Of course, no target looms larger than Evans. Asked if Tampa’s 2014 first-round pick operates more like a tight end because of his size, Harmon laughed.

“Nah,” he retorted. ““Mike Evans plays like Mike Evans. He’s big, he’s fast, he’s physical, he catches literally everything that comes his way. He can catch with one hand, two hands. He’s one of the top receivers in this league.

“The way he moves, and to be that big is really, really impressive. He’s just a matchup nightmare for any and everybody.”

Guy reaches out

Sunday’s tragic mass shooting in Las Vegas sent shockwaves throughout the country but hit particularly close to home for Patriots defensive end Lawrence Guy, a Las Vegas native who has family in the area.

“It hurts your heart to see something like that happen, in your city or any city,” Guy said. “It’s something you have to deal with and all you can do is just say, ‘Hey, you need help? Let me know,’ and just give a helping hand and an opening ear to anybody who needs to talk.”

Though none of Guy’s family members were harmed in the attack, the initial moments of uncertainty in the immediate aftermath of the shooting were chilling, even from thousands of miles away.


“I found out as it was happening, got the bulletin to my phone around 2 in the morning,” he recalled. “From there I just looked up at it and then went on Facebook, saw everybody writing about the event and just [reached] out to my family members to see if everyone was OK.

“My family’s right down there, downtown. The first thing I did was reach out to them. Once we realized everybody was safe, just keep updates about what happened and who was there, whose family was involved.”

Guy, who pays homage to his hometown with a sleeve of tattoos on his right arm, has been encouraged by the city’s response to the tragedy.

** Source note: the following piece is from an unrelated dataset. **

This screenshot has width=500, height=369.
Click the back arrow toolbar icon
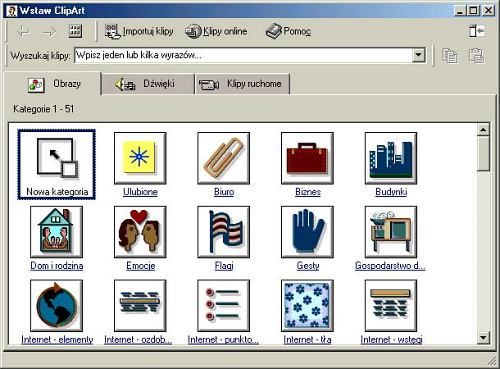[24, 32]
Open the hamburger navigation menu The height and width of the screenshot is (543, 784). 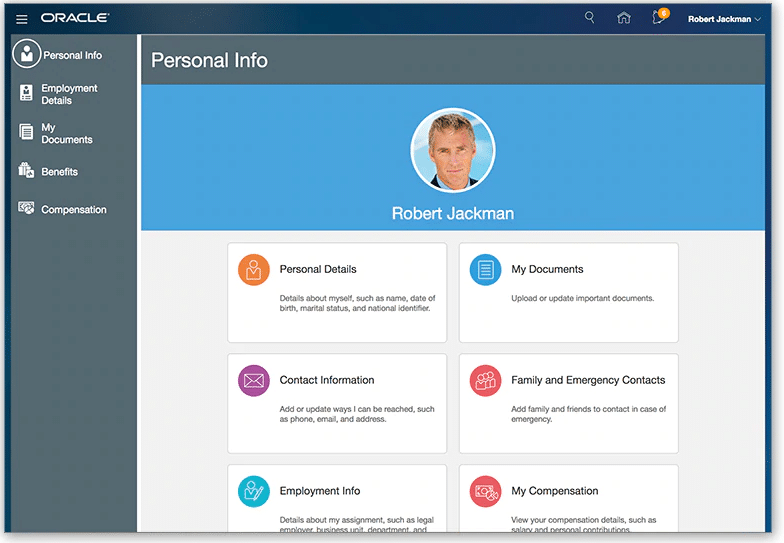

“The city’s pulling together really well with the blood banks and everything,” he said. “I feel like all we can do right now is pray and support and reach out to anybody that’s there to see if anybody can help.”

Social conscience

Patriots owner Robert Kraft was in New York to participate in a talk between the NFL and the NFL Players Association regarding social issues surrounding the league. President Trump’s comments regarding unsigned quarterback Colin Kaepernick last month sparked a bevy of backlash, prompting many players to kneel for the national anthem in an act of solidarity with their fellow teammates.

“The NFL and NFLPA met today to discuss the important issue of social activism by NFL players,” read a joint statement released by the parties.


Roger Goodell, DeMaurice Smith, Eric Winston, Robert Kraft, John Mara, Art Rooney, and other player leaders engaged in a productive conversation. We are all committed to an ongoing dialogue.”

Rowe ailing

Defensive back Eric Rowe (groin) was New England’s only injury-related non-participant in the walkthrough practice . . . Offensive lineman Nate Solder missed practice due to non-injury-related reasons . . . Elandon Roberts, Rex Burkhead, Marcus Cannon, Stephon Gilmore, Dont’a Hightower, Brandon King, and Matthew Slater were all listed as limited participants.